Dazwischen laufen Models wie Gigi Hadid, aber auch Tiktok-Star Khaby Lame (erstmals auf dem "Laufsteg") oder die deutsche Leichtathletin Alicia Schmidt in Collegejacken, Hoodies und Baseballkappen übers Feld. Boss setzt im Gegensatz zu den italienischen Häusern, die in Mailand ihre Frühjahrskollektionen zeigen, auf das Prinzip "See now buy now": Die Kollektion ist sofort zu kaufen, die junge Zielgruppe ist bekanntlich ungeduldig.
5. Events stemmen
Jubiläum und Geheimshow
Erst gab’s auf dem Laufsteg Leinenblazer, Patchwork und strahlende Primärfarben (im Bild) zu sehen, dann verbeugt sich Giorgio Armani Seite an Seite mit seinem langjährigen Männermodedesigner Leo Dell’Orco und Nichte Silvana Armani. Der 87-Jährige signalisiert: Die Zukunft des Imperiums ist gesichert. Der Modedesigner hat im Frühjahr 2020 als Erstes auf Covid-19 reagiert und eine Show ohne Zuschauer veranstaltet. Diesmal gibt es etwas zu feiern, in den hauseigenen Ausstellungsräumen, den Armani/Silos, blickt er auf 40 Jahre Emporio Armani zurück.
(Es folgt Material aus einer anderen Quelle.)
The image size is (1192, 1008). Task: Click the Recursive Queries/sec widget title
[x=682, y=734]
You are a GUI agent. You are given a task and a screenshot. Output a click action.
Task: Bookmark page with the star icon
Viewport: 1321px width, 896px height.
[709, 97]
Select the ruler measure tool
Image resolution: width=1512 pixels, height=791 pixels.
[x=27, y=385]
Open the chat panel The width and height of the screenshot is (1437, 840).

Ein paar Tage später lassen zwei weitere Schwergewichte der italienischen Mode die Muskeln spielen: Fendi und Versace haben, ähnlich wie zuletzt Balenciaga und Gucci, eine gemeinsame Kollektion auf die Beine gestellt. "Fendace" heißt das bis zuletzt streng geheim gehaltene Projekt, für das Donatella Versace und Fendi-Designer Kim Jones Models wie Kate Moss und Amber Valletta nach Mailand eingeflogen wurden.
Auch zum Feiern zumute: Arthur Arbesser. Der österreichische Designer präsentiert erstmals nicht nur eine Modekollektion, sondern auch Homeware, los geht es Tischdecken, die aus gemusterten Stoffen seines Archivs gefertigt wurden. Was so eine Pandemie alles bewirken kann.